- TEXT -
======

Reflective, convivial and combative – Mark Johnston is racing’s Braveheart | Chris Cook

An unyielding tenacity is one of the qualities that has made Mark Johnston the most successful racehorse trainer in Britain. The same hard-nosed approach that makes him so famously willing to enter into an argument has taken him from an unpromising beginning, buying a run-down yard with borrowed money and exercising a handful of horses on a bombing range, to the point where his tally of winners, 4,194, is more than anyone else has managed in this country.

A decade ago, having been asked the familiar question about ideal dinner guests, the Glasgow-born Johnston named William Wallace on the grounds that “he strikes me as someone who epitomised my belief in confrontation not negotiation”.

======

- ASSIGNMENT A -
In the Mark Johnston profile, whom did Johnston name as an ideal dinner guest a decade ago?
- ASSIGNMENT B -
Reproduce the stretch of the Mark Johnston profile from "An unyielding tenacity" through "in this country." word for word.

======

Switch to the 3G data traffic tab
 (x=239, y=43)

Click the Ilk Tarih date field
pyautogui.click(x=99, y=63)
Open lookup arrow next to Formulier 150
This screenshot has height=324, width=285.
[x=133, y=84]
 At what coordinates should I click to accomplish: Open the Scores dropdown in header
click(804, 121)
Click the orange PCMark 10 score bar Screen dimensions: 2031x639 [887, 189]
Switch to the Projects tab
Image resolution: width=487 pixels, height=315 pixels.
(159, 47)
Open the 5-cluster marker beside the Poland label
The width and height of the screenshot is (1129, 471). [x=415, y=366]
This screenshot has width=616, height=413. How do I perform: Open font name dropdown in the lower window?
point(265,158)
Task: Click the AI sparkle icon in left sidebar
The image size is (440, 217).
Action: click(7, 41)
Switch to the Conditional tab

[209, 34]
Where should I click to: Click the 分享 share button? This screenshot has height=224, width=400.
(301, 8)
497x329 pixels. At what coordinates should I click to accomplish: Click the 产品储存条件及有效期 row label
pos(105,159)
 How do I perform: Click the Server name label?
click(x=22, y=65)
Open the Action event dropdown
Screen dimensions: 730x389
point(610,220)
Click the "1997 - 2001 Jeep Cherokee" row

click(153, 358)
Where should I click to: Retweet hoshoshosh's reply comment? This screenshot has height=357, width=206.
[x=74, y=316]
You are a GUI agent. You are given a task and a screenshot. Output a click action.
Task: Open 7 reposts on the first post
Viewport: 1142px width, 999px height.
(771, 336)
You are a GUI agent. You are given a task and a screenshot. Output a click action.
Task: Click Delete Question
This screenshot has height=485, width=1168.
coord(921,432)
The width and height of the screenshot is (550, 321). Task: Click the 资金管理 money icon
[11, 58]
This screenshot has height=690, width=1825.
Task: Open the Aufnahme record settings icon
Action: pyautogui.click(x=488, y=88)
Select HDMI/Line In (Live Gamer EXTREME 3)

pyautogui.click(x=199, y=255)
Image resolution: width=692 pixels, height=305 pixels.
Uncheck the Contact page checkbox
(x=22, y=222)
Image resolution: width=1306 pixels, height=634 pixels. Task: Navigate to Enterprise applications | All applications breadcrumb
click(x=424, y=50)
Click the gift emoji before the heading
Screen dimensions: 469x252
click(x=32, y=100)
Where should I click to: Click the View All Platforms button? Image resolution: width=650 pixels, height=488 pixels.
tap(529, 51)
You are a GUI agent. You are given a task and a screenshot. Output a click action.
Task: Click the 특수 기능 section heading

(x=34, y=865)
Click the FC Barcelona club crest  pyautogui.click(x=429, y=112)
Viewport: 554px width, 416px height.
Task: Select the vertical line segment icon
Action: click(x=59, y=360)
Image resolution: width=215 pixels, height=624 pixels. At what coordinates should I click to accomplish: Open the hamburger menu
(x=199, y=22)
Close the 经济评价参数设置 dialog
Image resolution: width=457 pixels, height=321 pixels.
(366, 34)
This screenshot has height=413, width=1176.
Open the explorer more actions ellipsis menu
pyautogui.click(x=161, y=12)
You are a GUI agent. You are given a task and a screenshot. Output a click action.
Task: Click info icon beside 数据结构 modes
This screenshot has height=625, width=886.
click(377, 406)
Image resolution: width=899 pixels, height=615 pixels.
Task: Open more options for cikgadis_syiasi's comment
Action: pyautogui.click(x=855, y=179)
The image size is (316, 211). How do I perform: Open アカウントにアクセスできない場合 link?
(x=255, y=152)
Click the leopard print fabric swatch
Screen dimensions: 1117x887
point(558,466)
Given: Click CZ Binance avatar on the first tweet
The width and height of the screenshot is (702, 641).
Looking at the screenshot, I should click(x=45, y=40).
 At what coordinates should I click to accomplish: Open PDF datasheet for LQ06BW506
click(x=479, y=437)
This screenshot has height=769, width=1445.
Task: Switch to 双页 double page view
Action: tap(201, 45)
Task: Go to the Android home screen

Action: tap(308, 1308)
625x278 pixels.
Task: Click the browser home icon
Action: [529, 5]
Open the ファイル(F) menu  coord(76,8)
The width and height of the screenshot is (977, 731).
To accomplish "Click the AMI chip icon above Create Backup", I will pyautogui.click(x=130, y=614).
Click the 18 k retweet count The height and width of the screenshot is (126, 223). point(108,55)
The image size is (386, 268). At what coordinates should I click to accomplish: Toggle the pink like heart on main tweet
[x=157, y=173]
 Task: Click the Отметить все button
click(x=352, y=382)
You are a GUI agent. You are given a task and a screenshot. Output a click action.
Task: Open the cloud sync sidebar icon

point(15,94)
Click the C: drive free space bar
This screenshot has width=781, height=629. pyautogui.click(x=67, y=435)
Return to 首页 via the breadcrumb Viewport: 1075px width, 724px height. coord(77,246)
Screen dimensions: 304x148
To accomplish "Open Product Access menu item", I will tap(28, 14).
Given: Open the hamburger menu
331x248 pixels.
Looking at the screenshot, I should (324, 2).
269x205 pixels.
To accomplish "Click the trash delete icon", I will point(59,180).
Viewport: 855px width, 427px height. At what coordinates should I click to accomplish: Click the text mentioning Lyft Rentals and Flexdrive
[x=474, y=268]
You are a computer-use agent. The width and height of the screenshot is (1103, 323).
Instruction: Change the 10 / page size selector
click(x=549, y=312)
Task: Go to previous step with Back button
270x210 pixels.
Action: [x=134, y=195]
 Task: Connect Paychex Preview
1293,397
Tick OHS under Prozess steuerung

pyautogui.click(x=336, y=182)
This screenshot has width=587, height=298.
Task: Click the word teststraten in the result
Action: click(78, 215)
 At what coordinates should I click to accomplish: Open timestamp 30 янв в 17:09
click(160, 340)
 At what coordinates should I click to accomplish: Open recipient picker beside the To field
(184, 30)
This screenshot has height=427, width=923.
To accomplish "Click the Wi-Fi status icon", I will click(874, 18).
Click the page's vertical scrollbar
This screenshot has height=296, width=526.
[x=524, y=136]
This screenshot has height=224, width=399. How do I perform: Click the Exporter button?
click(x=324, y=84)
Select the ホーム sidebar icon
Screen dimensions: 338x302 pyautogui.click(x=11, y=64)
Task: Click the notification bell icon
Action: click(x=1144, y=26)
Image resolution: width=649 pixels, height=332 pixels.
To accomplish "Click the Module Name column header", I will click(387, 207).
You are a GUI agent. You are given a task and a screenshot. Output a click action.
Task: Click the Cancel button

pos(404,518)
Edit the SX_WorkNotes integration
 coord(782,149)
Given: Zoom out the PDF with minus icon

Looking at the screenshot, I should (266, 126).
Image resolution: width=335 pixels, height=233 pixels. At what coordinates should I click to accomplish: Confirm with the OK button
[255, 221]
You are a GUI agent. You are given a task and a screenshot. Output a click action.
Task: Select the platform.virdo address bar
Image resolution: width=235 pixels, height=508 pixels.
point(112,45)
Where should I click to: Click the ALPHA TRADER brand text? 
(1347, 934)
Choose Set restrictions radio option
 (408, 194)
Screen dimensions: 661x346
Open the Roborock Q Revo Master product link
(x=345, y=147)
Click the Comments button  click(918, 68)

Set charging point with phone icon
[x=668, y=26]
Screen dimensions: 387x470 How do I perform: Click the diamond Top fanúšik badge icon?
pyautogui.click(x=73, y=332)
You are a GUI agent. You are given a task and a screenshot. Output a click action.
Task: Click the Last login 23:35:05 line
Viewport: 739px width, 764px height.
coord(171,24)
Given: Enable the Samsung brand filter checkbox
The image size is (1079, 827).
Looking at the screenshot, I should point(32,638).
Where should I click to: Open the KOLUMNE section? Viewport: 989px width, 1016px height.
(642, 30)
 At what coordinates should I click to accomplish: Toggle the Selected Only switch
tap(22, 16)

======

- FINAL ANSWER A -
William Wallace.

- FINAL ANSWER B -
An unyielding tenacity is one of the qualities that has made Mark Johnston the most successful racehorse trainer in Britain. The same hard-nosed approach that makes him so famously willing to enter into an argument has taken him from an unpromising beginning, buying a run-down yard with borrowed money and exercising a handful of horses on a bombing range, to the point where his tally of winners, 4,194, is more than anyone else has managed in this country.